Distribution and source apportionment of hydrocarbons in sediments of oil-producing continental margin: a fuzzy logic approach.

Investigation were carried out targeting distribution and source apportioning of hydrocarbons in surface sediments from shallow to deep waters in the Campos Basin, one of the most important oil-producing provinces in Brazil. The observed levels of aliphatic (≤ 124 µg g-1) and polycyclic aromatic hydrocarbons (PAHs ≤ 599 ng g-1) are lower than those considered relevant for environmental risk to the benthic habitats. Higher median concentrations of aliphatic hydrocarbons (8.49 µg g-1) and PAHs (84.8 ng g-1) in the middle slope sediments (700-1000-m water depths) showed the influence of hydrodynamics upon hydrocarbon accumulation in the sediments. Diagnostic ratios and conventional statistical analysis applied to hydrocarbon data produced insufficient information on the contribution of different sources. These traditional approaches do not consider the potential changes affecting source assignment and therefore cannot deal with the uncertainties.

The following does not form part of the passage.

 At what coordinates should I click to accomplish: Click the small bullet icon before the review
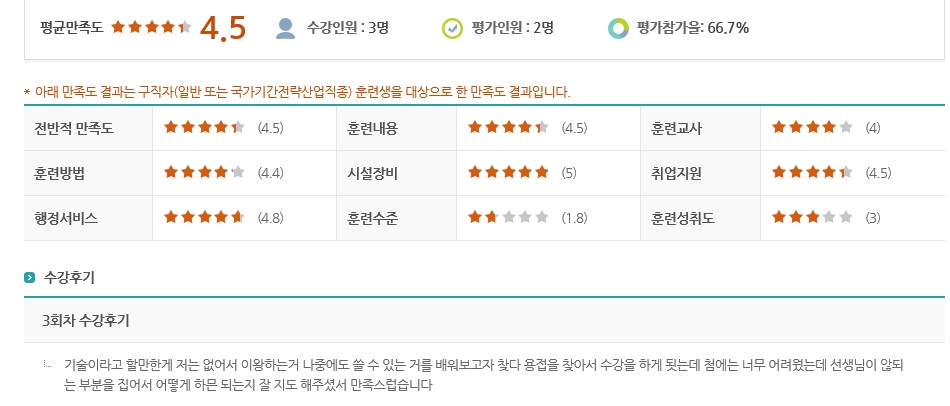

The fuzzy logic applied as an alternative method for data treatment successfully incorporated the uncertainties in the differentiation between petrogenic and pyrolytic sources, including those due to degradation. Moreover, by using fuzzy logic, it was possible to identify that water circulation patterns, mass transport, deposition, and degradation processes are more relevant factors in determining hydrocarbon composition than source proximity.